## Exercise directions
Copy out every one of the following records word for word, keeping each line unchanged.

## Given entries
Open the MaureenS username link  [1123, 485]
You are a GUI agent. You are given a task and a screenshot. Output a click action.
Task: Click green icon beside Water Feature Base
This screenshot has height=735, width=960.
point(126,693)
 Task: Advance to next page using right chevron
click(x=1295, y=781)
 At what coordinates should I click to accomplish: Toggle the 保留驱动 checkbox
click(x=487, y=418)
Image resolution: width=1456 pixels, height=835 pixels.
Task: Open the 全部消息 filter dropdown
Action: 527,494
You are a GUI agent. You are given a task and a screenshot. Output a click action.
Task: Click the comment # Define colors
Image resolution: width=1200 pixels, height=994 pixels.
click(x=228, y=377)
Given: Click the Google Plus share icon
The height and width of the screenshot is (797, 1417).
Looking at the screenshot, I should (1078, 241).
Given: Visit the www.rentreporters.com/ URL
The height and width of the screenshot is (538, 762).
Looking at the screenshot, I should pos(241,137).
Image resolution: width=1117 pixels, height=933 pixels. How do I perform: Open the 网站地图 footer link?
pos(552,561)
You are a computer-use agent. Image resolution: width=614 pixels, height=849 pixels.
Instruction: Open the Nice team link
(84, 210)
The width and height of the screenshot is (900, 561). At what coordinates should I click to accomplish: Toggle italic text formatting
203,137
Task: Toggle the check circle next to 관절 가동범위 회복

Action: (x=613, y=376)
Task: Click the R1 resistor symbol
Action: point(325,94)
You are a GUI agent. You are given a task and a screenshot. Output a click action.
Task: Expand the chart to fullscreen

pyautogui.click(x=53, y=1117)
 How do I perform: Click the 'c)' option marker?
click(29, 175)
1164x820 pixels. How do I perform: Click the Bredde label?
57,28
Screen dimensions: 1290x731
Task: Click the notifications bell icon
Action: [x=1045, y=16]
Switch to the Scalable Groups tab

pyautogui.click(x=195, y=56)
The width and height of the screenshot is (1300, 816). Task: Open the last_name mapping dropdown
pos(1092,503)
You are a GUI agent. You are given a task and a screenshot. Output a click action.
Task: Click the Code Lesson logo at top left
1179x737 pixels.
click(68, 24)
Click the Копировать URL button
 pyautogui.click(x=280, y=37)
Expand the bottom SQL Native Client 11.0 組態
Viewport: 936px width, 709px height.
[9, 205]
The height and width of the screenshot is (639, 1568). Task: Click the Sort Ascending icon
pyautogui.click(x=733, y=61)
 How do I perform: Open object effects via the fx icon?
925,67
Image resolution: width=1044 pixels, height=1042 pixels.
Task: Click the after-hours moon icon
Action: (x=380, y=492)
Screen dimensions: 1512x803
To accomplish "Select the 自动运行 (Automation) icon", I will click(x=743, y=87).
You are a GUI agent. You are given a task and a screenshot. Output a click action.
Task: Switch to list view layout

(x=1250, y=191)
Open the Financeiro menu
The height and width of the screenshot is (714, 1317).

## Response
Open the MaureenS username link  [1123, 485]
You are a GUI agent. You are given a task and a screenshot. Output a click action.
Task: Click green icon beside Water Feature Base
This screenshot has height=735, width=960.
point(126,693)
 Task: Advance to next page using right chevron
click(x=1295, y=781)
 At what coordinates should I click to accomplish: Toggle the 保留驱动 checkbox
click(x=487, y=418)
Image resolution: width=1456 pixels, height=835 pixels.
Task: Open the 全部消息 filter dropdown
Action: 527,494
You are a GUI agent. You are given a task and a screenshot. Output a click action.
Task: Click the comment # Define colors
Image resolution: width=1200 pixels, height=994 pixels.
click(x=228, y=377)
Given: Click the Google Plus share icon
The height and width of the screenshot is (797, 1417).
Looking at the screenshot, I should (1078, 241).
Given: Visit the www.rentreporters.com/ URL
The height and width of the screenshot is (538, 762).
Looking at the screenshot, I should pos(241,137).
Image resolution: width=1117 pixels, height=933 pixels. How do I perform: Open the 网站地图 footer link?
pos(552,561)
You are a computer-use agent. Image resolution: width=614 pixels, height=849 pixels.
Instruction: Open the Nice team link
(84, 210)
The width and height of the screenshot is (900, 561). At what coordinates should I click to accomplish: Toggle italic text formatting
203,137
Task: Toggle the check circle next to 관절 가동범위 회복

Action: (x=613, y=376)
Task: Click the R1 resistor symbol
Action: point(325,94)
You are a GUI agent. You are given a task and a screenshot. Output a click action.
Task: Expand the chart to fullscreen

pyautogui.click(x=53, y=1117)
 How do I perform: Click the 'c)' option marker?
click(29, 175)
1164x820 pixels. How do I perform: Click the Bredde label?
57,28
Screen dimensions: 1290x731
Task: Click the notifications bell icon
Action: [x=1045, y=16]
Switch to the Scalable Groups tab

pyautogui.click(x=195, y=56)
The width and height of the screenshot is (1300, 816). Task: Open the last_name mapping dropdown
pos(1092,503)
You are a GUI agent. You are given a task and a screenshot. Output a click action.
Task: Click the Code Lesson logo at top left
1179x737 pixels.
click(68, 24)
Click the Копировать URL button
 pyautogui.click(x=280, y=37)
Expand the bottom SQL Native Client 11.0 組態
Viewport: 936px width, 709px height.
[9, 205]
The height and width of the screenshot is (639, 1568). Task: Click the Sort Ascending icon
pyautogui.click(x=733, y=61)
 How do I perform: Open object effects via the fx icon?
925,67
Image resolution: width=1044 pixels, height=1042 pixels.
Task: Click the after-hours moon icon
Action: (x=380, y=492)
Screen dimensions: 1512x803
To accomplish "Select the 自动运行 (Automation) icon", I will click(x=743, y=87).
You are a GUI agent. You are given a task and a screenshot. Output a click action.
Task: Switch to list view layout

(x=1250, y=191)
Open the Financeiro menu
The height and width of the screenshot is (714, 1317).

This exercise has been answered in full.